Satellite Data Analysis with Google Earth Engine and Graph Databases

Analyze Japanese train station data in GEE, Memgraph, and Gemini Explore

Satellite imagery has become an invaluable tool for monitoring our changing planet, from tracking the effects of climate change to managing natural resources and detecting land use patterns. Google Earth Engine (GEE) is a powerful platform that allows researchers and developers to analyze and visualize this data on a global scale (1, 2, 3, 4, and 5). However, with the growing volume of data being produced, it can be a challenge to effectively store and manage the results of these analyses. Graph databases offer a promising solution, allowing users to store and query complex relationships between different data points in a way that traditional relational databases cannot (1, 2, 3, 4, 5, and 6).
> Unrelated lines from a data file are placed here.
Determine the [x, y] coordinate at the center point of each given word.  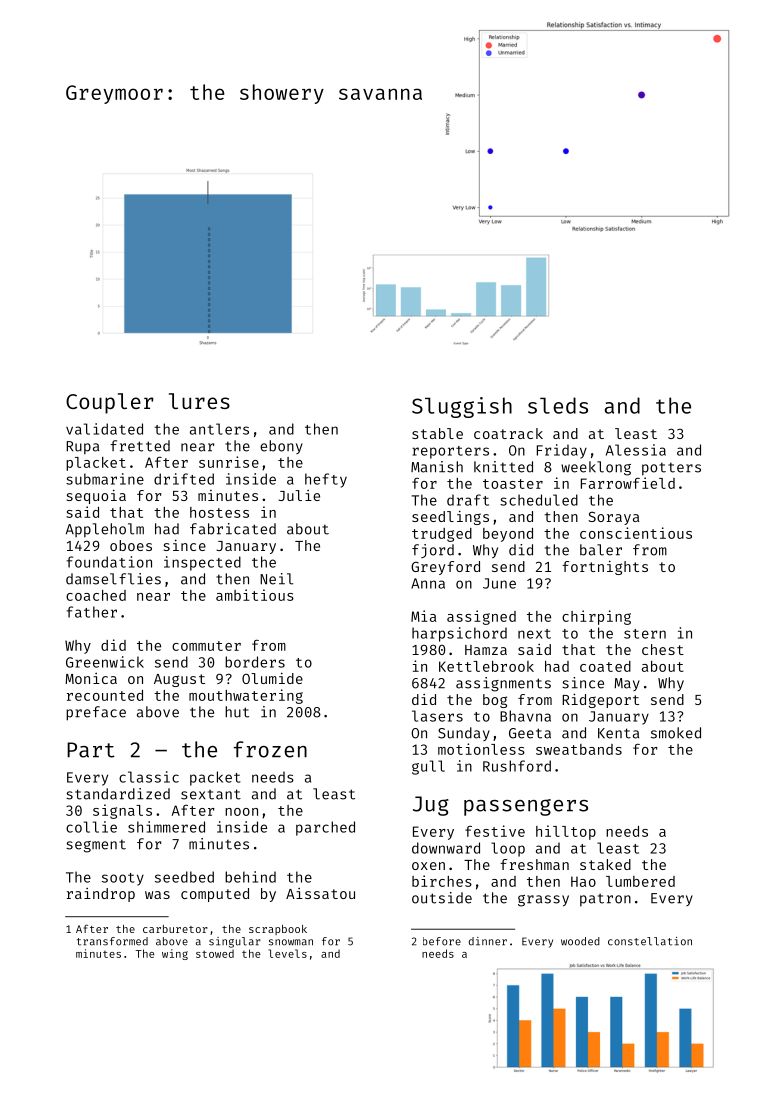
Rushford [517, 766]
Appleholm [105, 530]
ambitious [255, 595]
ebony [281, 447]
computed [215, 895]
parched [325, 828]
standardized [118, 794]
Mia [423, 616]
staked [605, 864]
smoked [676, 733]
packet [215, 778]
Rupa [82, 448]
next [534, 634]
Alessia [636, 450]
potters [671, 469]
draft [468, 500]
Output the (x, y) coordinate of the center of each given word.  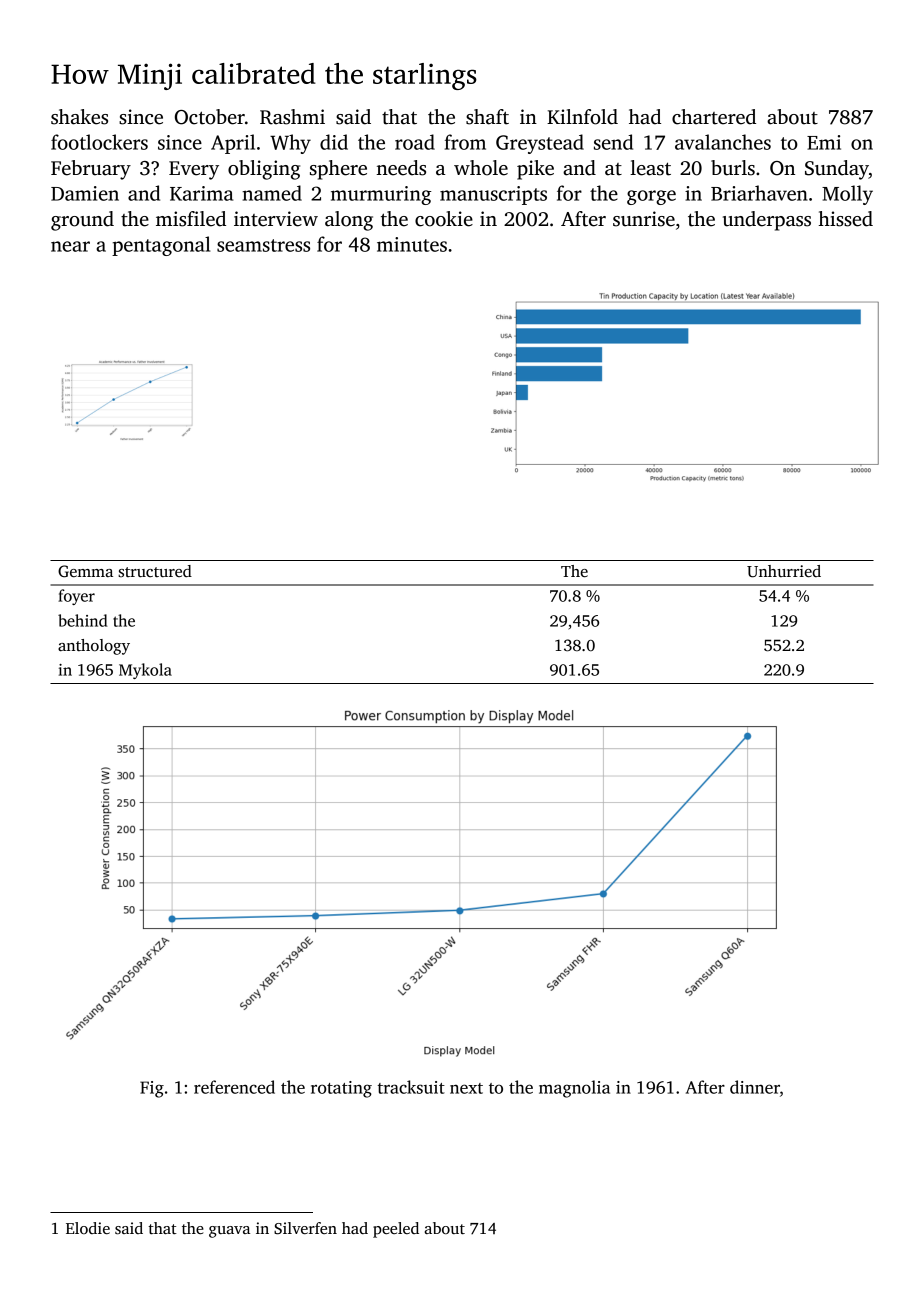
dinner (755, 1087)
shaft (487, 117)
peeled (396, 1230)
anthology (94, 647)
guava (229, 1232)
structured (155, 571)
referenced (234, 1087)
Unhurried (784, 571)
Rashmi (292, 117)
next (466, 1088)
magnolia (574, 1089)
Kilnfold (582, 117)
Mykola (145, 671)
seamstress (263, 245)
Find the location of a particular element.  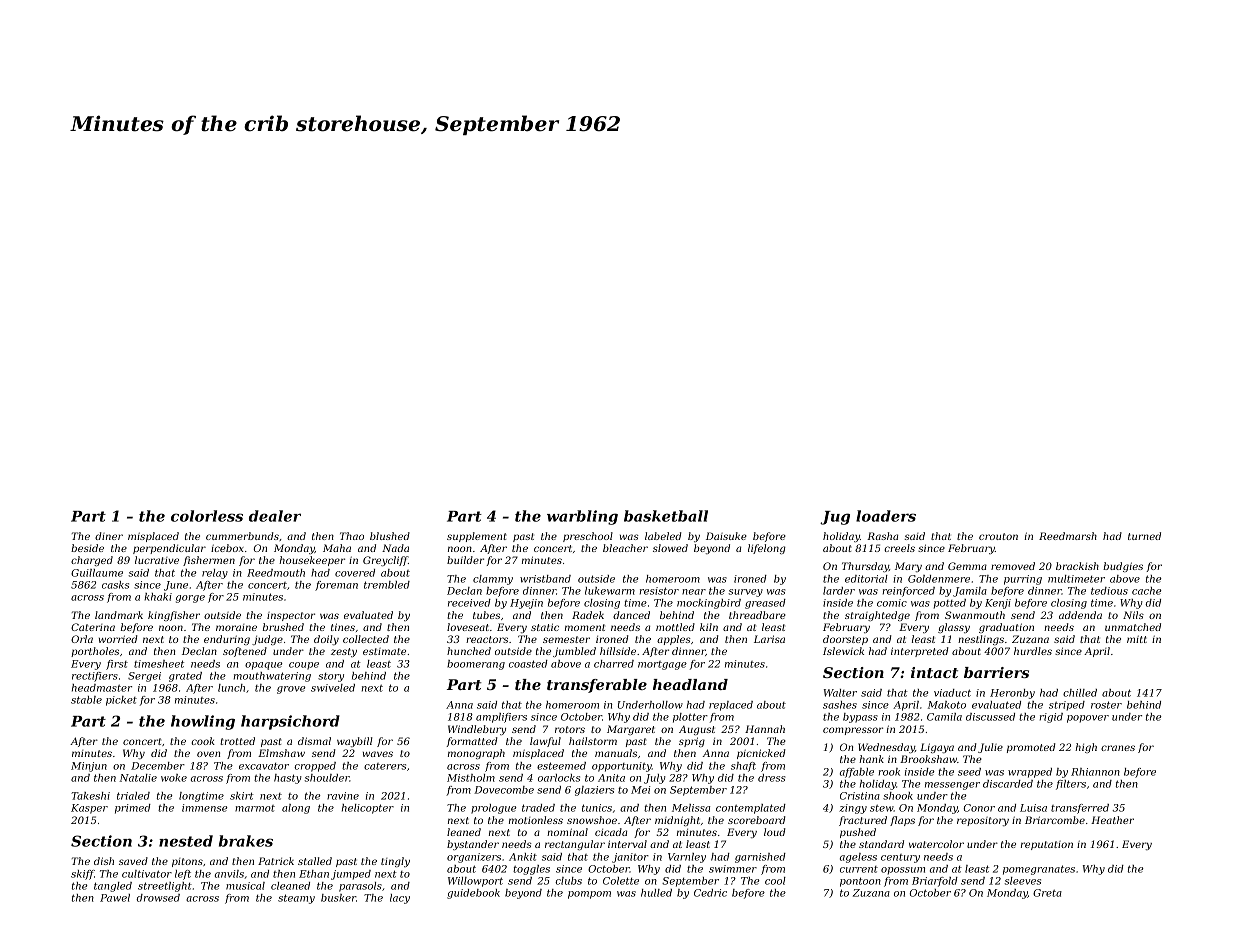

Greta is located at coordinates (1047, 893).
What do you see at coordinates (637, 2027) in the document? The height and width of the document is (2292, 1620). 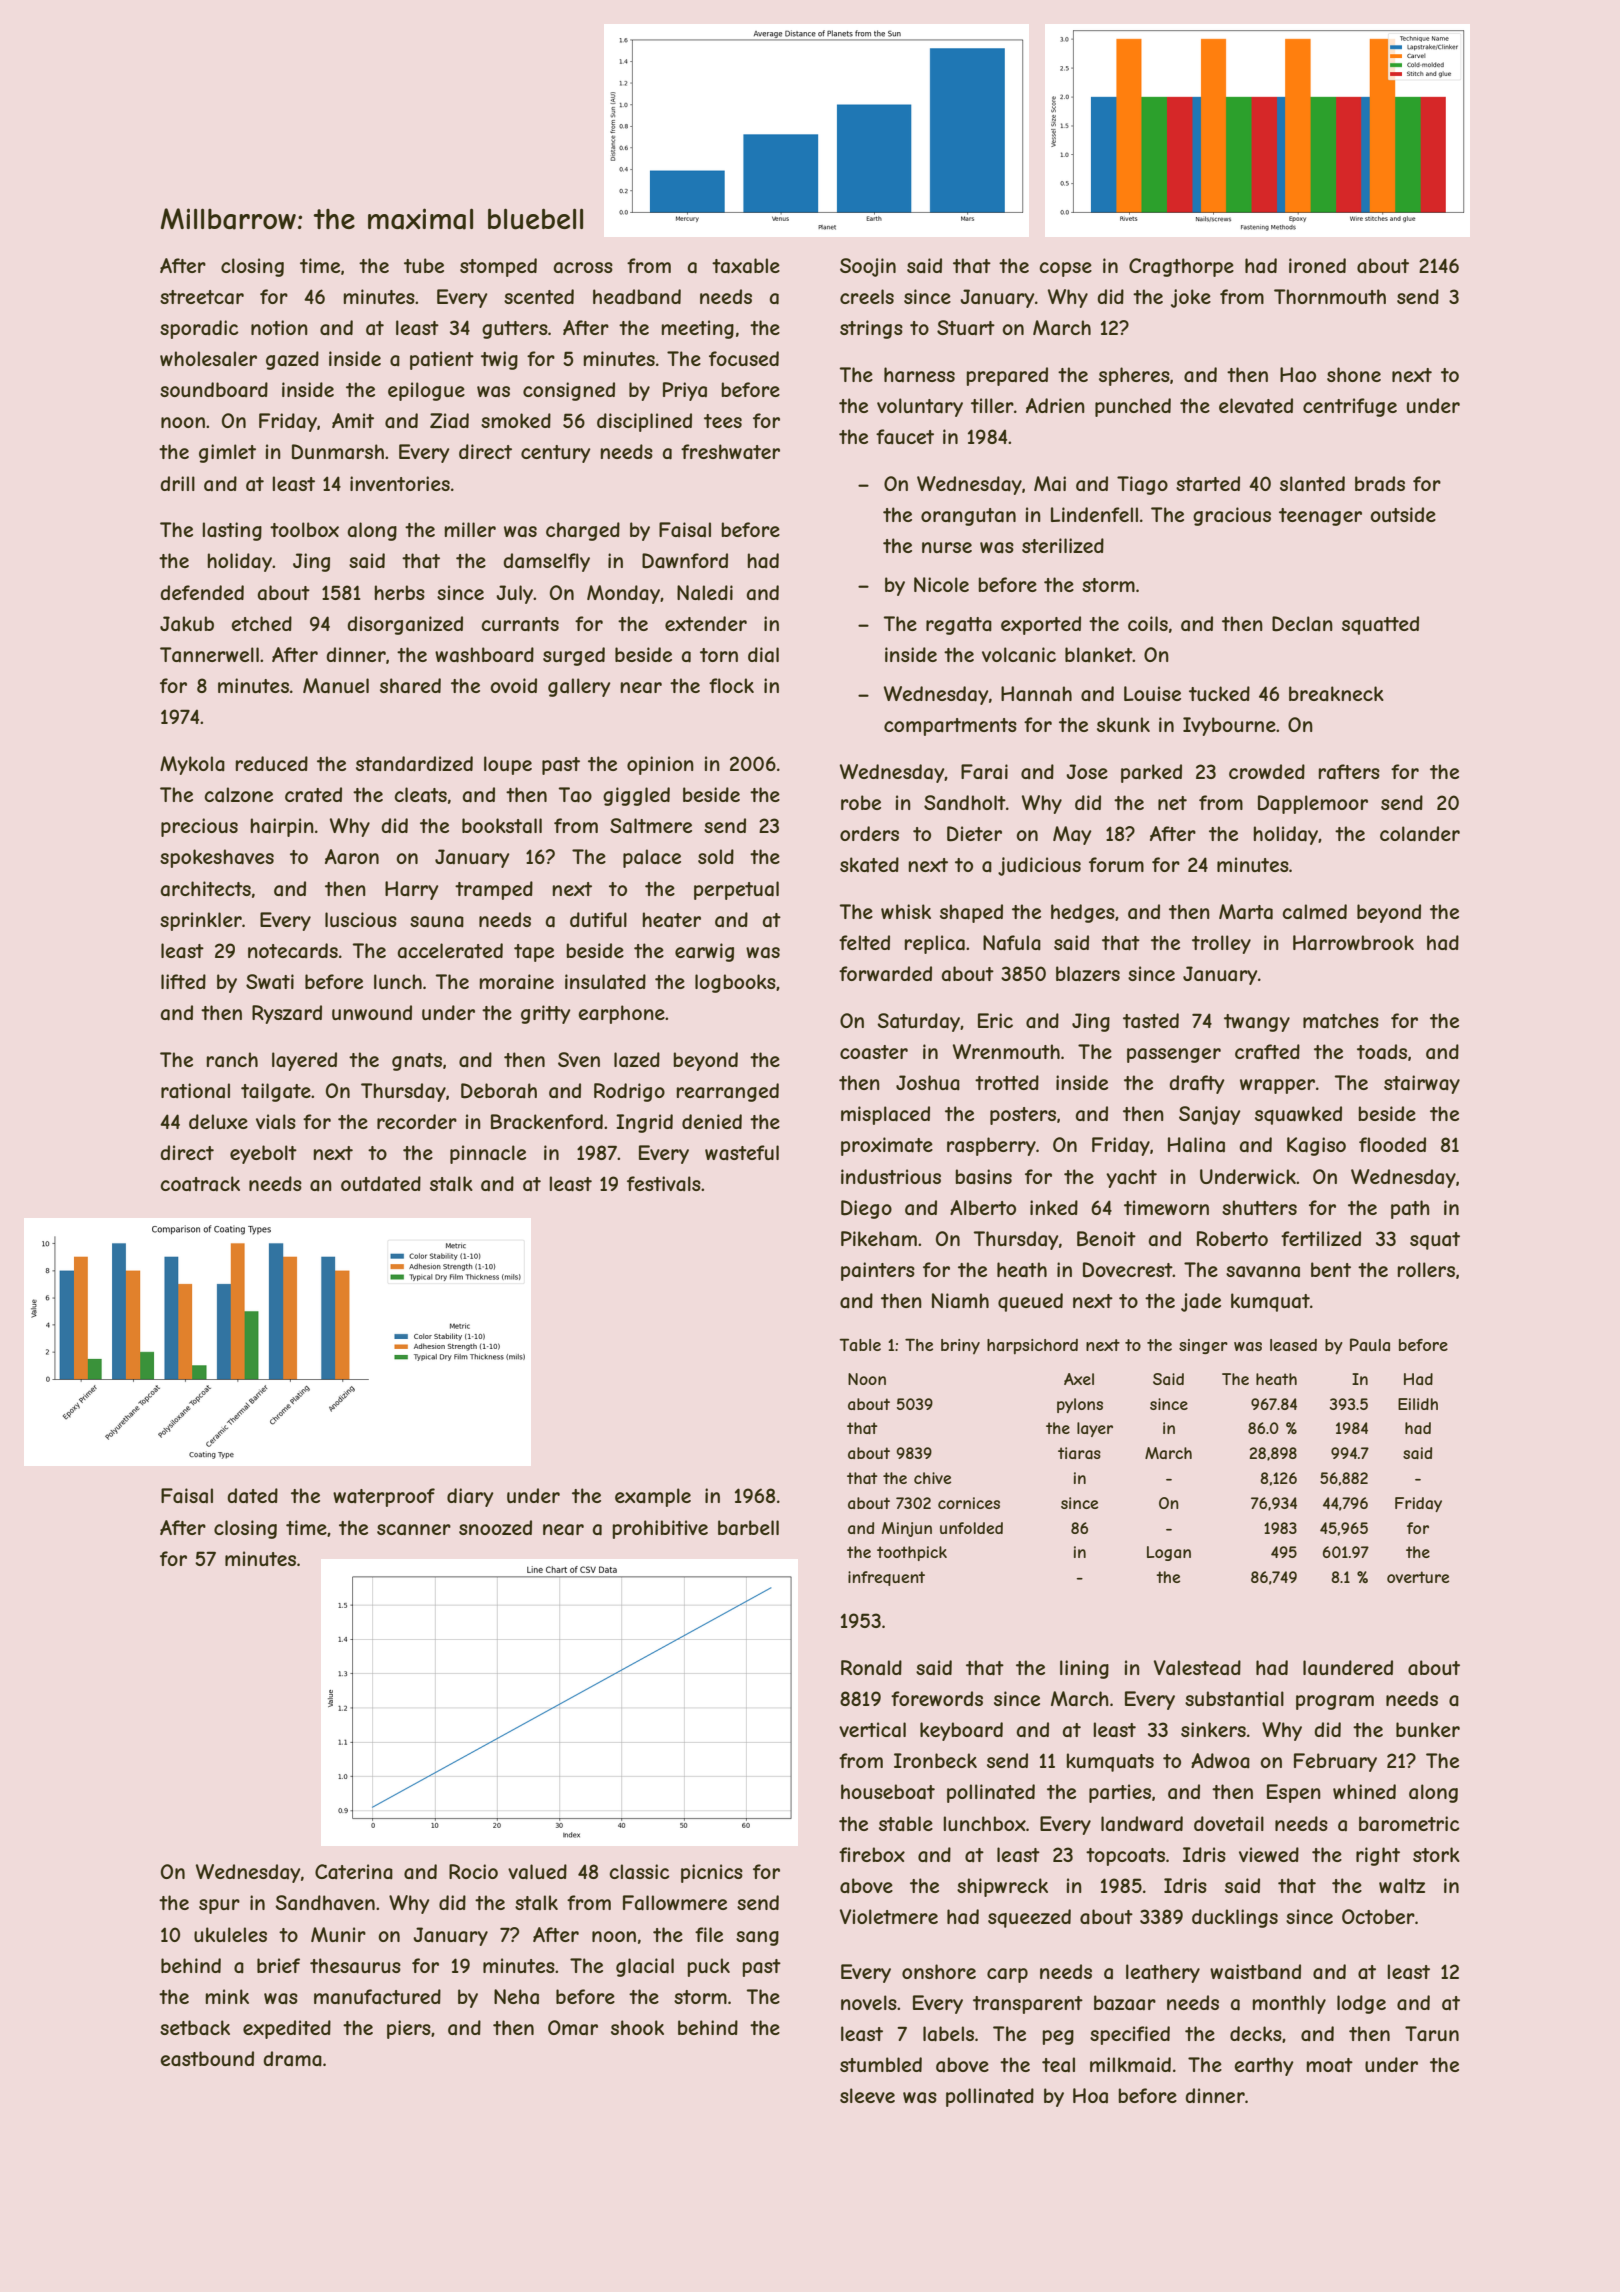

In this short article, I will explore the benefits of combining graph databases and GEE, and how they can enable new insights and discoveries in fields ranging from ecology to urban planning. This project focuses on the train stations in Hokkaido, Japan (北海道). Data from ekidata.jp are complemented by the population and elevation data from GEE. These data are then stored and analyzed in Memgraph and Gemini Explore. Memgraph can visualize the nodes on top of Leaflet maps, while Gemini Explore’s Profiler and Dashboard can reveal statistical insights in the data. The code for this project is hosted on my GitHub repository here.

GitHub - dgg32/ekidata

You can't perform that action at this time. You signed in with another tab or window. You signed out in another tab or…

github.com

1. Train station data in Japan

This project starts with ekidata.jp. You need a free account for the download, though. After the login is complete, click the ダウンロード (Download) tab and download the three CSV files.

Figure 1. Downloading the ekidata. Image by author.

These files contain the details of the Japanese train stations and lines, including their names and locations. Stations are connected via train lines. In this project, I only focus on the train network in Hokkaido (北海道). Moving forward, I want to supplement this data with population and elevation information sourced from Google Earth Engine.

2. Google Earth Engine API

I described my Google Earth Engine API in my previous article. In this project, I have added two functions. The first one returns the estimated number of people residing in each ~100x100m grid cell for a given latitude-longitude pair. The data is provided by the WorldPop dataset in GEE.

@app.get("/worldpop")
async def get_worldpop(lat: float, lon: float, start_date: datetime.date, end_date: datetime.date):
    dataset = "WorldPop/GP/100m/pop"

    point = ee.Geometry.Point([lon, lat])

    image_collection = generate_collection(point, dataset, start_date.strftime("%Y-%m-%d"), end_date.strftime("%Y-%m-%d"))

    result = None
    try:
        result = get_mean(image_collection, point, "population", 1, 100)
    except:
        result = None
    
    return {'result': result}

The second function returns the elevation data for a given location. The data is provided by the NASA NASADEM Digital Elevation 30m dataset.

@app.get("/elevation")
async def get_elevation(lat: float, lon: float):
    dataset = "NASA/NASADEM_HGT/001"

    point = ee.Geometry.Point([lon, lat])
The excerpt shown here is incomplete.